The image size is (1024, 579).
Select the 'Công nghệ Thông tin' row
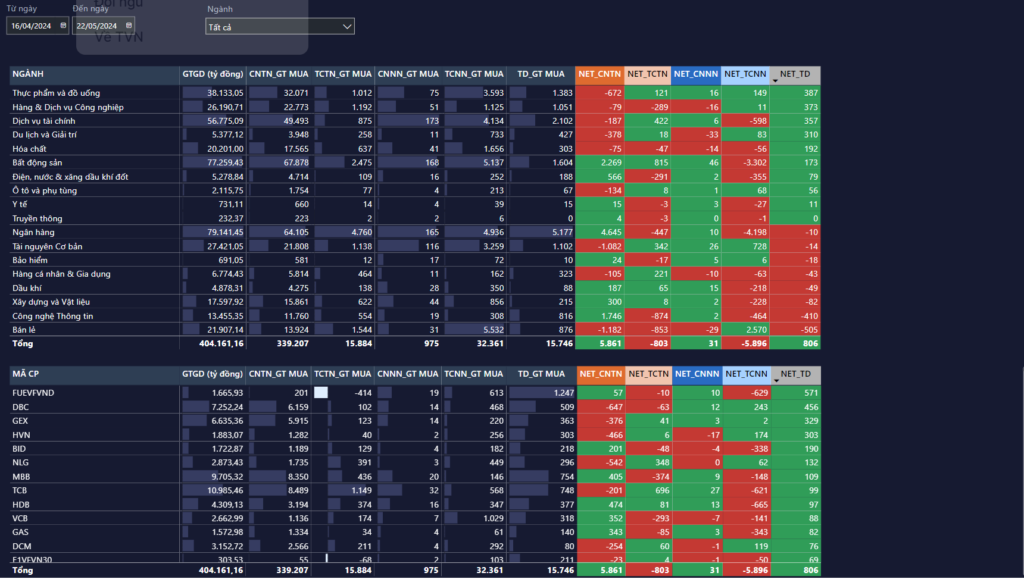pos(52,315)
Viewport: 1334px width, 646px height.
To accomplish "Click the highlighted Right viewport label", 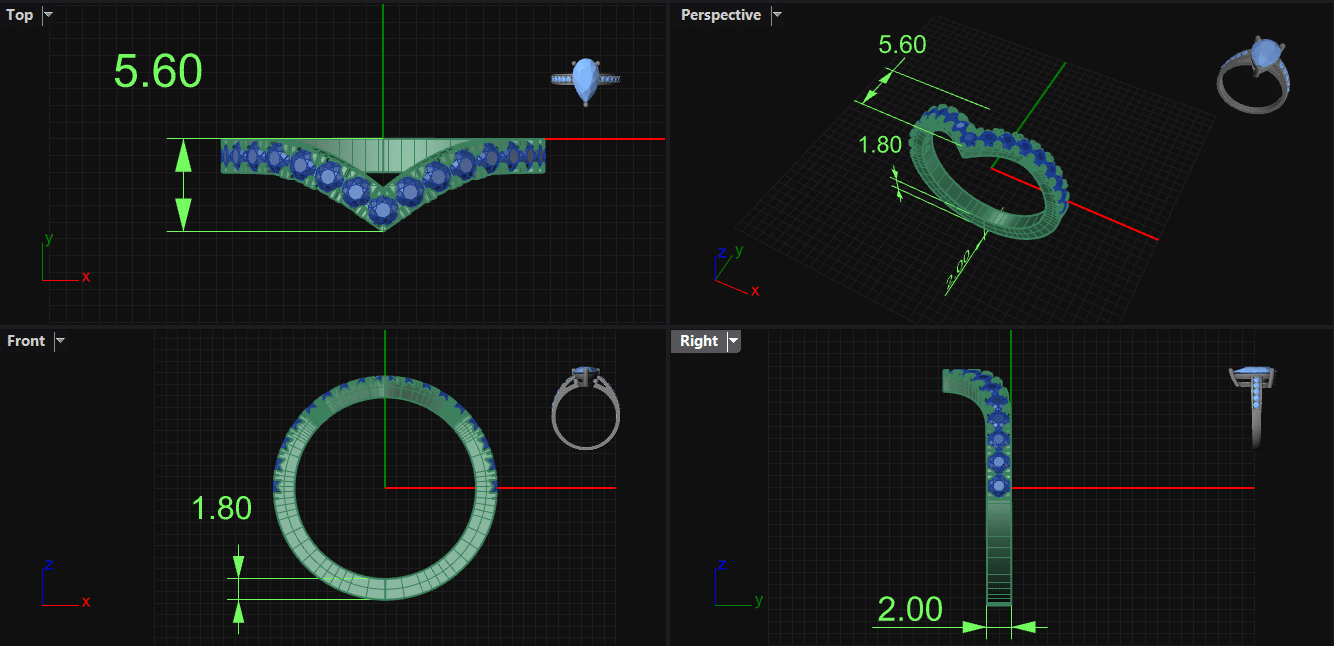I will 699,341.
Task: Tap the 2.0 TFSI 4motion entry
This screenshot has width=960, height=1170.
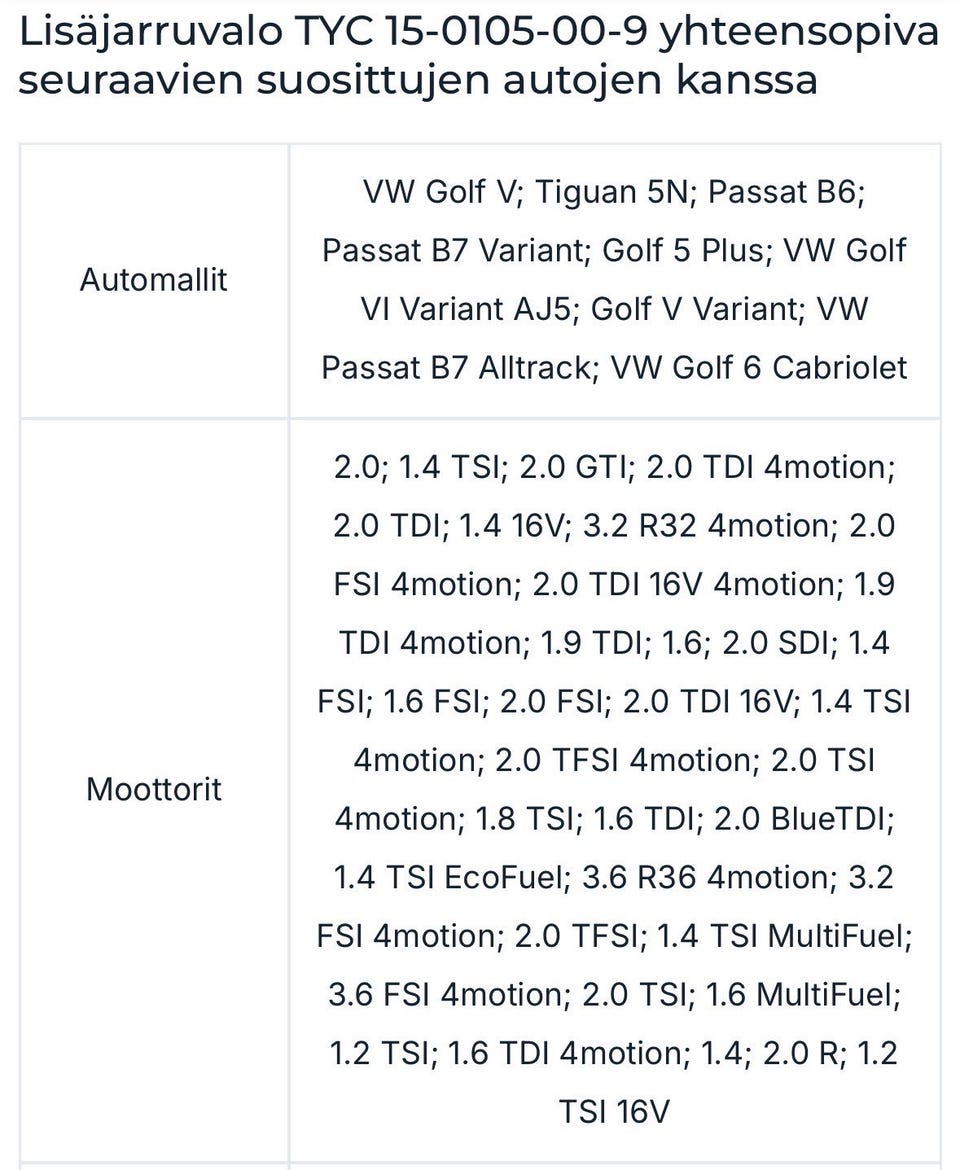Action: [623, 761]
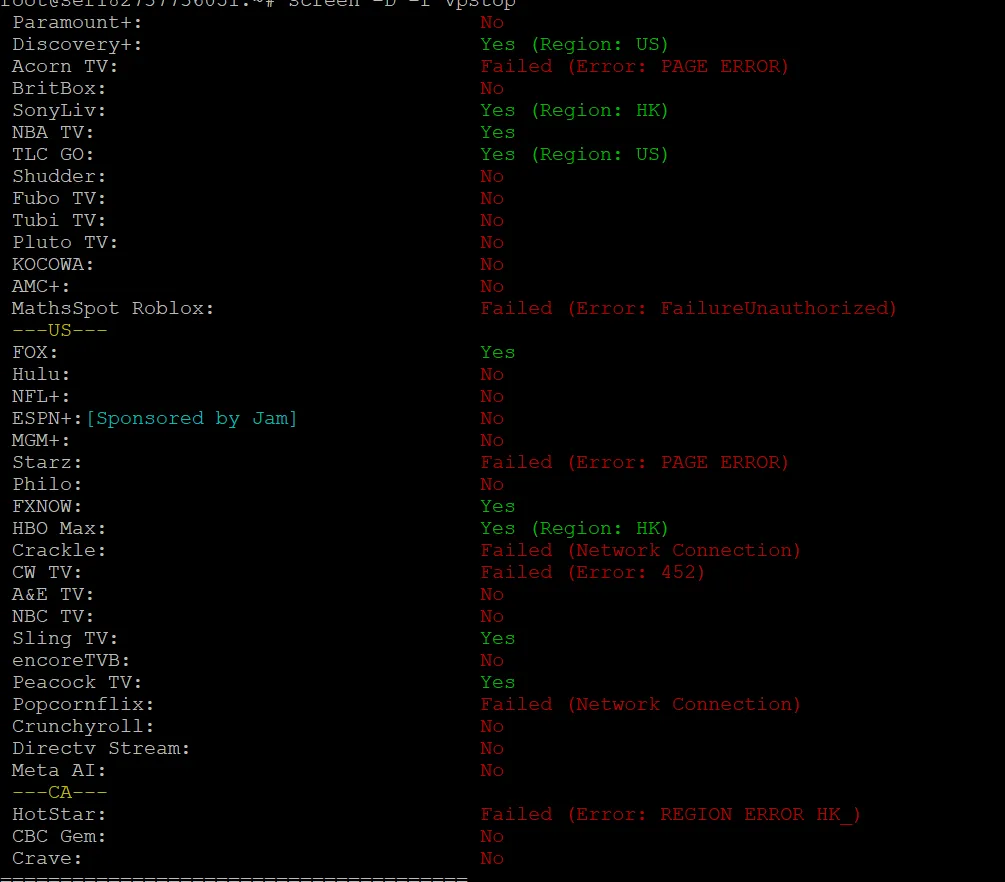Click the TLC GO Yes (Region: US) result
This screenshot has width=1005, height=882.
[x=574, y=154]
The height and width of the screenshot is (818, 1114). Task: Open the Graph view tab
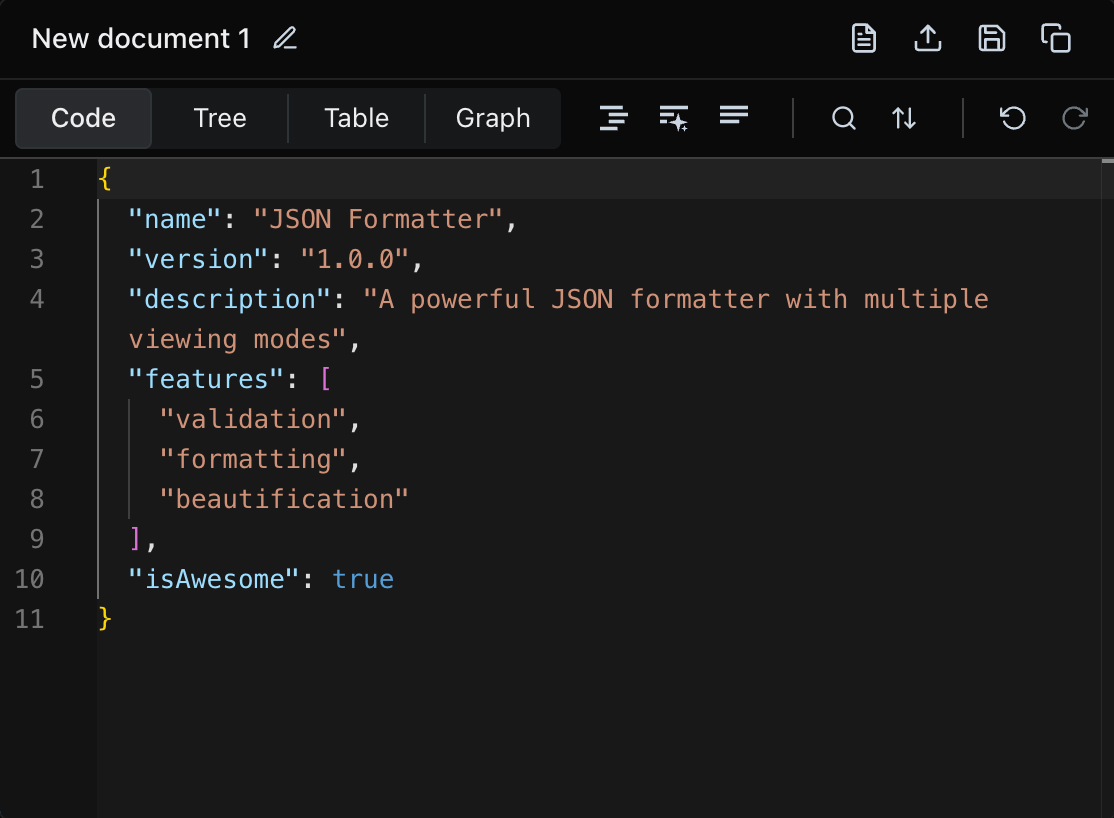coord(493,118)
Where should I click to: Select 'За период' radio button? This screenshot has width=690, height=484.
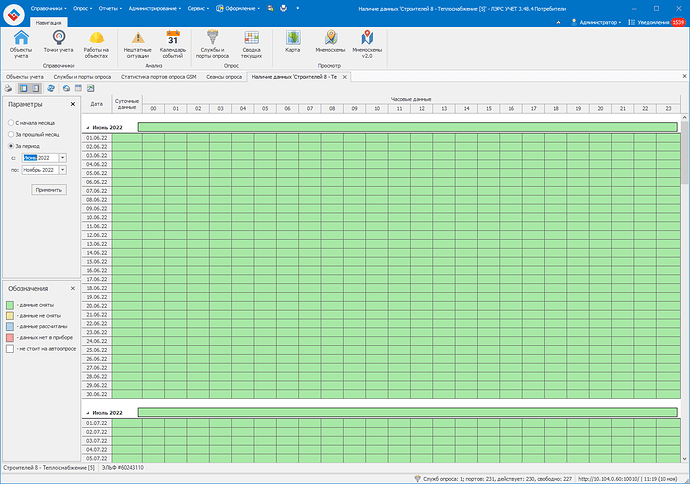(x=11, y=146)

+++++

▸ **Task objective**
Copy exactly the lines from the one containing "This screenshot has width=960, height=1170." through the last line of the records above, including both, and omit every picture.

▸ **Reply to the task**
This screenshot has width=960, height=1170.
Action: [623, 761]
Click the TLC GO Yes (Region: US) result
This screenshot has width=1005, height=882.
[x=574, y=154]
The height and width of the screenshot is (818, 1114). Task: Open the Graph view tab
coord(493,118)
Where should I click to: Select 'За период' radio button? This screenshot has width=690, height=484.
(x=11, y=146)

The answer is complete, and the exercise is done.